Soal Tugas:
Salin kata demi kata bagian kutipan tentang pinjaman online di bawah ini, yaitu bagian yang dibuka dengan kata-kata yang memuat "Ini menjadi alasan" dan ditutup dengan "menyelesaikan masalah tersebut.".

Kutipan Teks:
Ini menjadi alasan yang utama karena dengan hanya berbekal gawai dan kartu pengenal, kita sudah bisa mengajukan pinjaman secara online. Berbeda dengan pinjaman offline yang membutuhkan waktu dan  dokumen-dokumen kredit yang kadang tidak mudah dipenuhi.
Apalagi jika berada pada posisi kepepet atau sedang benar-benar butuh dana. Pinjol yang sangat praktis prosesnya bisa menjadi solusi yang pertama terpikirkan untuk menyelesaikan masalah tersebut.

Bahan:
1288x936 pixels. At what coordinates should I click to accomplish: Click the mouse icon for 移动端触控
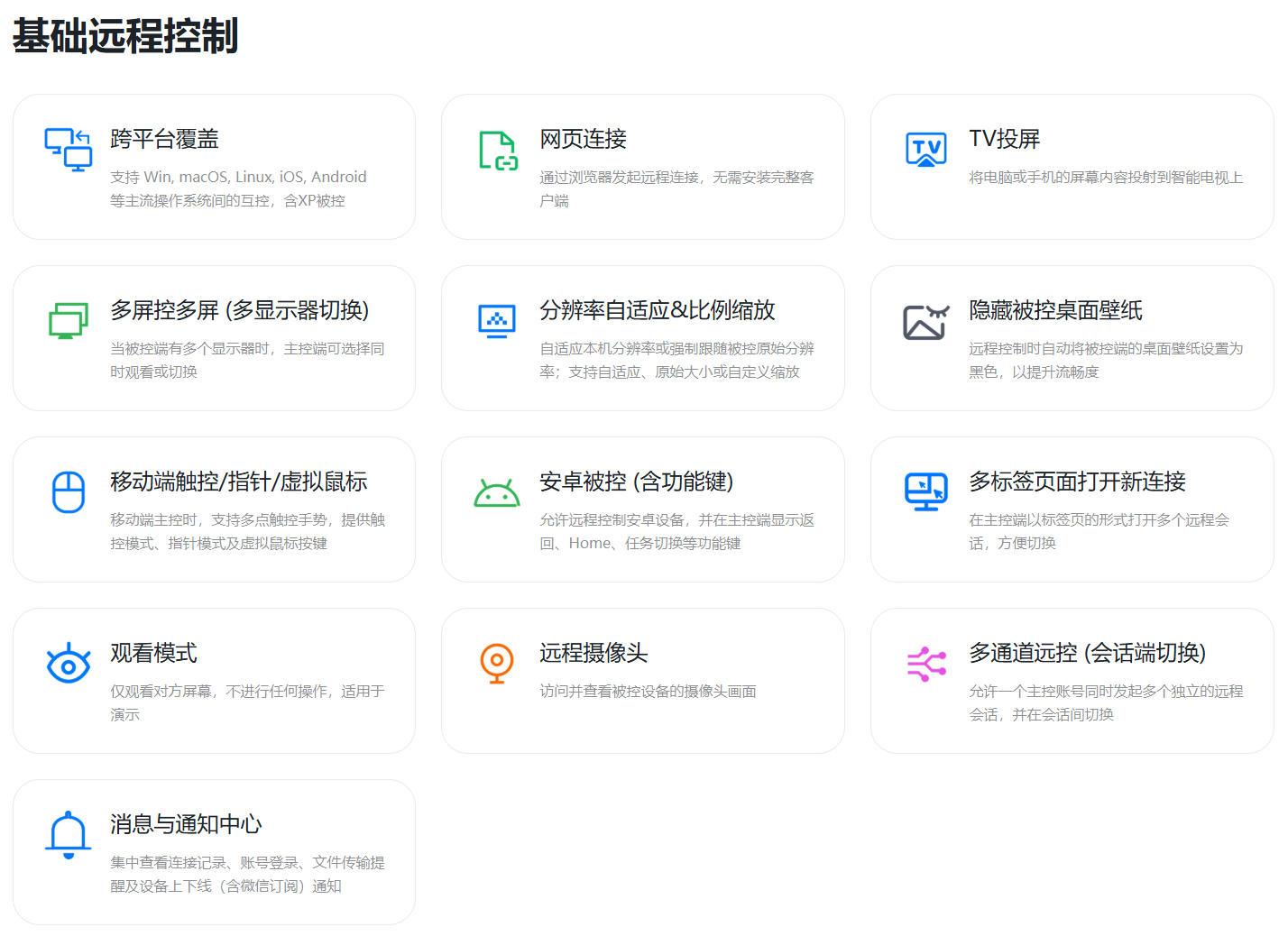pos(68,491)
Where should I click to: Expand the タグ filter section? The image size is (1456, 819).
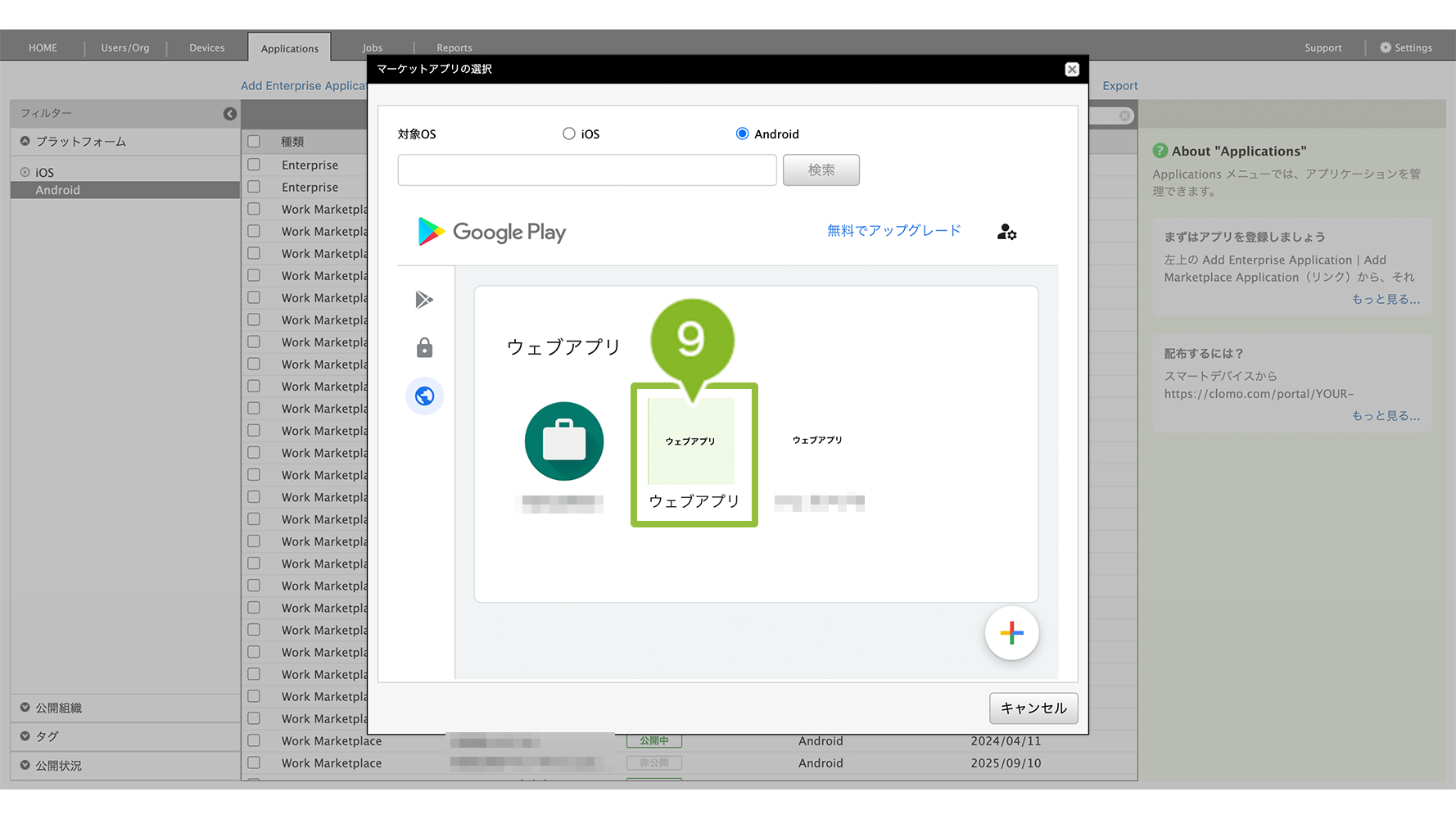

Penyelesaian Soal:
Ini menjadi alasan yang utama karena dengan hanya berbekal gawai dan kartu pengenal, kita sudah bisa mengajukan pinjaman secara online. Berbeda dengan pinjaman offline yang membutuhkan waktu dan  dokumen-dokumen kredit yang kadang tidak mudah dipenuhi.
Apalagi jika berada pada posisi kepepet atau sedang benar-benar butuh dana. Pinjol yang sangat praktis prosesnya bisa menjadi solusi yang pertama terpikirkan untuk menyelesaikan masalah tersebut.